Re: [DISCUSS] KIP-98: Exactly Once Delivery and Transactional Messaging

2016-12-20 Thread Joel Koshy
Just got some time to go through most of this thread and KIP - great to see
this materialize and discussed!!
I will add more comments in the coming days on some of the other "tracks"
in this thread; but since Radai brought up the double-journaling approach
that we had discussed I thought I would move over some content from
our internal
wiki on double-journalling

It is thin on details with a few invalid statements because I don't think
we dwelt long enough on it - it was cast aside as being too expensive from
a storage and latency perspective. As the immediately preceding emails
state, I tend to agree that those are compelling enough reasons to take a
hit in complexity/increased memory usage in the consumer. Anyway, couple of
us at LinkedIn can spend some time today brainstorming a little more on
this today.

1. on write amplification: i dont see x6 the writes, at worst i see x2 the
> writes - once to the "tx log", then read and again to the destination
> partition. if you have some != 1 replication factor than both the 1st and
> the 2nd writes get replicated, but it is still a relative factor of x2.
> what am I missing?
>

I think that's right - it would be six total copies if we are doing RF 3.


> 3. why do writes to a TX need the same guarantees as "plain" writes? in
> cases where the user can live with a TX rollback on change of
> leadership/broker crash the TX log can be unreplicated, and even live in
> the leader's memory. that would cut down on writes. this is also an
> acceptable default in SQL - if your socket connection to a DB dies mid-TX
> your TX is toast (mysql is even worse)
>

I may have misunderstood - while the above may be true for transactions
in-flight, it definitely needs the same guarantees at the point of commit
and the straightforward way to achieve that is to rely on the same
guarantees while the transaction is in flight.

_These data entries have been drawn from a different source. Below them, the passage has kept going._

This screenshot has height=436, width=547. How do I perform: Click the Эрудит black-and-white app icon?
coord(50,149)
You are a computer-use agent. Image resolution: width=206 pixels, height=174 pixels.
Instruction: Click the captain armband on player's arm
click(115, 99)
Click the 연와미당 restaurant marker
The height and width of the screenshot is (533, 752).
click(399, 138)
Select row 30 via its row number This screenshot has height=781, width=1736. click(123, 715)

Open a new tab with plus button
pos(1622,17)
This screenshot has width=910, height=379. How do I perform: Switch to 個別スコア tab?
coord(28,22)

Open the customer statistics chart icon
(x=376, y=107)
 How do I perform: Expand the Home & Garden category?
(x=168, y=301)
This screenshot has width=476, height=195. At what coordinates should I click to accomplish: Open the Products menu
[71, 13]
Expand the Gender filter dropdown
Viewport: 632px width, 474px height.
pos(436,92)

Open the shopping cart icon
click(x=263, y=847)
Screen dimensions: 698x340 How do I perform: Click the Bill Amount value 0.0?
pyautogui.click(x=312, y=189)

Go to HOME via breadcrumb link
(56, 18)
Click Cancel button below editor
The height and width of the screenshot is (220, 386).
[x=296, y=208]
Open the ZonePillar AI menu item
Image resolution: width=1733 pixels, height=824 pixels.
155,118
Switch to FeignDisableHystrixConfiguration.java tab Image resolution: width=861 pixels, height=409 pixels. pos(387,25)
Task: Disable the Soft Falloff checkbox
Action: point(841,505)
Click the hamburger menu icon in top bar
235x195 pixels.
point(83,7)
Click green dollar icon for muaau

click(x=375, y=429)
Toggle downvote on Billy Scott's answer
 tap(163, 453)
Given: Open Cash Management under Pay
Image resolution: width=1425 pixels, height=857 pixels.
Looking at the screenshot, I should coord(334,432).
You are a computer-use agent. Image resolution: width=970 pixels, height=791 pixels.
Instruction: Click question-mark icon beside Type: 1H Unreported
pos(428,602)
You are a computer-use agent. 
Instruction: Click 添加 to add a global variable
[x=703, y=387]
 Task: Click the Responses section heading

4. even if we replicate the TX log, why do we need to re-read it and
> re-write it to the underlying partition? if its already written to disk all
> I would need is to make that file the current segment of the "real"
> partition and i've avoided the double write (at the cost of complicating
> segment management). if the data is replicated fetchers could do the same.
>

I think we had considered the above as well - i.e., if you abstract the
partition's segments into segments that contain non-transactional messages
and those that contain transactional messages then it should be possible to
jump from one to the other and back. It does add quite a bit of complexity
though and you still need to do buffering on reads so the upside perhaps
isn't worth the effort. I'm not convinced about that though - i.e., may
help to spend more time thinking this one through.


> 5. on latency - youre right, what im suggesting would result in tx ordering
> of messages ,"read committed" semantics and therefore higher latency.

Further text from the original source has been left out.